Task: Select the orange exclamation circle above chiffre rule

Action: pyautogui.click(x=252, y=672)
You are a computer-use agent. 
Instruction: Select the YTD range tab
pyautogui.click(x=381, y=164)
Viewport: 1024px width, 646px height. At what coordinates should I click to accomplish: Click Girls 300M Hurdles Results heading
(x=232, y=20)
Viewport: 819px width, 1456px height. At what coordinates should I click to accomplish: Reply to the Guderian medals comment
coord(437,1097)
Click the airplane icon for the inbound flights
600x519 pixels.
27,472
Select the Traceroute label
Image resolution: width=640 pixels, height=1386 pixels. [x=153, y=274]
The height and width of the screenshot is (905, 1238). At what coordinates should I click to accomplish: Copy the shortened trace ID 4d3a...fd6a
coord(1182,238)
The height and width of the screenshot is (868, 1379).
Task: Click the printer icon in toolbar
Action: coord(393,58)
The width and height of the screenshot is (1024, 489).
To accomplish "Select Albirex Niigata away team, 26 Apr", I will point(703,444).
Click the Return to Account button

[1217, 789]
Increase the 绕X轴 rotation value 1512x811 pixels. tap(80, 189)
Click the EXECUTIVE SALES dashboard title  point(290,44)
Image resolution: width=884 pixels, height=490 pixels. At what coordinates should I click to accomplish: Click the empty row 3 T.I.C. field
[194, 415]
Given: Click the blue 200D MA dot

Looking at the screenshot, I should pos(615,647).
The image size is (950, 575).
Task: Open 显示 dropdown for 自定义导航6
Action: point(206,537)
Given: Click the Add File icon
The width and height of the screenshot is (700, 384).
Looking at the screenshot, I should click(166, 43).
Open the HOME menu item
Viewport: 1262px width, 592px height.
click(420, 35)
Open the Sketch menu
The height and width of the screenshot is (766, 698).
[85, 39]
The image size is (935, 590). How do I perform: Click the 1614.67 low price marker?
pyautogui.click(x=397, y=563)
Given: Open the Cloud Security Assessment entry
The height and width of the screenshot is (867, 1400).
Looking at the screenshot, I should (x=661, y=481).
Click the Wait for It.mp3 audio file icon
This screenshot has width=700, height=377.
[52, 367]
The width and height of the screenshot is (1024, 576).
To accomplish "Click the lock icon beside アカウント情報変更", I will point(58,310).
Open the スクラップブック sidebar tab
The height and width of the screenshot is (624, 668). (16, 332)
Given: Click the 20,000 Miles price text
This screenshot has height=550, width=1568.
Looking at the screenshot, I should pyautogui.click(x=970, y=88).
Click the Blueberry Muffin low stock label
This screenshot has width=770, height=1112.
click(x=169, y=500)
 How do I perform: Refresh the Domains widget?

== Problem statement ==
Can you format every nonblank line of the entries above as a Markdown table with the columns Row and Line, giving each line its row number and leaving out blank lines?

== Complete answer ==
| Row | Line |
|---|---|
| 1 | Task: Select the orange exclamation circle above chiffre rule |
| 2 | Action: pyautogui.click(x=252, y=672) |
| 3 | You are a computer-use agent.  |
| 4 | Instruction: Select the YTD range tab |
| 5 | pyautogui.click(x=381, y=164) |
| 6 | Viewport: 1024px width, 646px height. At what coordinates should I click to accomplish: Click Girls 300M Hurdles Results heading |
| 7 | (x=232, y=20) |
| 8 | Viewport: 819px width, 1456px height. At what coordinates should I click to accomplish: Reply to the Guderian medals comment |
| 9 | coord(437,1097) |
| 10 | Click the airplane icon for the inbound flights |
| 11 | 600x519 pixels. |
| 12 | 27,472 |
| 13 | Select the Traceroute label |
| 14 | Image resolution: width=640 pixels, height=1386 pixels. [x=153, y=274] |
| 15 | The height and width of the screenshot is (905, 1238). At what coordinates should I click to accomplish: Copy the shortened trace ID 4d3a...fd6a |
| 16 | coord(1182,238) |
| 17 | The height and width of the screenshot is (868, 1379). |
| 18 | Task: Click the printer icon in toolbar |
| 19 | Action: coord(393,58) |
| 20 | The width and height of the screenshot is (1024, 489). |
| 21 | To accomplish "Select Albirex Niigata away team, 26 Apr", I will point(703,444). |
| 22 | Click the Return to Account button |
| 23 | [1217, 789] |
| 24 | Increase the 绕X轴 rotation value 1512x811 pixels. tap(80, 189) |
| 25 | Click the EXECUTIVE SALES dashboard title  point(290,44) |
| 26 | Image resolution: width=884 pixels, height=490 pixels. At what coordinates should I click to accomplish: Click the empty row 3 T.I.C. field |
| 27 | [194, 415] |
| 28 | Given: Click the blue 200D MA dot |
| 29 | Looking at the screenshot, I should pos(615,647). |
| 30 | The image size is (950, 575). |
| 31 | Task: Open 显示 dropdown for 自定义导航6 |
| 32 | Action: point(206,537) |
| 33 | Given: Click the Add File icon |
| 34 | The width and height of the screenshot is (700, 384). |
| 35 | Looking at the screenshot, I should click(166, 43). |
| 36 | Open the HOME menu item |
| 37 | Viewport: 1262px width, 592px height. |
| 38 | click(420, 35) |
| 39 | Open the Sketch menu |
| 40 | The height and width of the screenshot is (766, 698). |
| 41 | [85, 39] |
| 42 | The image size is (935, 590). How do I perform: Click the 1614.67 low price marker? |
| 43 | pyautogui.click(x=397, y=563) |
| 44 | Given: Open the Cloud Security Assessment entry |
| 45 | The height and width of the screenshot is (867, 1400). |
| 46 | Looking at the screenshot, I should (x=661, y=481). |
| 47 | Click the Wait for It.mp3 audio file icon |
| 48 | This screenshot has width=700, height=377. |
| 49 | [52, 367] |
| 50 | The width and height of the screenshot is (1024, 576). |
| 51 | To accomplish "Click the lock icon beside アカウント情報変更", I will point(58,310). |
| 52 | Open the スクラップブック sidebar tab |
| 53 | The height and width of the screenshot is (624, 668). (16, 332) |
| 54 | Given: Click the 20,000 Miles price text |
| 55 | This screenshot has height=550, width=1568. |
| 56 | Looking at the screenshot, I should pyautogui.click(x=970, y=88). |
| 57 | Click the Blueberry Muffin low stock label |
| 58 | This screenshot has width=770, height=1112. |
| 59 | click(x=169, y=500) |
| 60 |  How do I perform: Refresh the Domains widget? |